Exercise brief:
An exact copy of all the data is required.

Saved entries:
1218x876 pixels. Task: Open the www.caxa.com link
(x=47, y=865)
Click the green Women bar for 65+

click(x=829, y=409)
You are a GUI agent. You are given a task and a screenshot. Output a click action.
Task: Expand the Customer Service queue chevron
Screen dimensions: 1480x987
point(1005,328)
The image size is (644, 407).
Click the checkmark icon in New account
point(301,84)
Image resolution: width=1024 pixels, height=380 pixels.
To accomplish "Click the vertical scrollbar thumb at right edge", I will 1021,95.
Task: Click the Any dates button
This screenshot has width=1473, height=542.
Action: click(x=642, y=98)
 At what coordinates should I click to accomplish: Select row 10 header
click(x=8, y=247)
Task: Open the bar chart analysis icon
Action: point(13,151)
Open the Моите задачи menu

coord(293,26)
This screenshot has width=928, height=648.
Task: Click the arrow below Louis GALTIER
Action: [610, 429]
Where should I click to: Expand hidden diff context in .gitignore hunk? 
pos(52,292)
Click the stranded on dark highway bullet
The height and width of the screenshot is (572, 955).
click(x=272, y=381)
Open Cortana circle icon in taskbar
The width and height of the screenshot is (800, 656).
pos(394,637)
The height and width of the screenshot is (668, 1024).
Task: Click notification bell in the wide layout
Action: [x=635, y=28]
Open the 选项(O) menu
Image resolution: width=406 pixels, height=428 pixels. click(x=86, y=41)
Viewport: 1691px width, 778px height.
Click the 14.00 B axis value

Output below:
1218x876 pixels. Task: Open the www.caxa.com link
(x=47, y=865)
Click the green Women bar for 65+

click(x=829, y=409)
You are a GUI agent. You are given a task and a screenshot. Output a click action.
Task: Expand the Customer Service queue chevron
Screen dimensions: 1480x987
point(1005,328)
The image size is (644, 407).
Click the checkmark icon in New account
point(301,84)
Image resolution: width=1024 pixels, height=380 pixels.
To accomplish "Click the vertical scrollbar thumb at right edge", I will 1021,95.
Task: Click the Any dates button
This screenshot has width=1473, height=542.
Action: click(x=642, y=98)
 At what coordinates should I click to accomplish: Select row 10 header
click(x=8, y=247)
Task: Open the bar chart analysis icon
Action: point(13,151)
Open the Моите задачи menu

coord(293,26)
This screenshot has width=928, height=648.
Task: Click the arrow below Louis GALTIER
Action: [610, 429]
Where should I click to: Expand hidden diff context in .gitignore hunk? 
pos(52,292)
Click the stranded on dark highway bullet
The height and width of the screenshot is (572, 955).
click(x=272, y=381)
Open Cortana circle icon in taskbar
The width and height of the screenshot is (800, 656).
pos(394,637)
The height and width of the screenshot is (668, 1024).
Task: Click notification bell in the wide layout
Action: [x=635, y=28]
Open the 选项(O) menu
Image resolution: width=406 pixels, height=428 pixels. click(x=86, y=41)
Viewport: 1691px width, 778px height.
Click the 14.00 B axis value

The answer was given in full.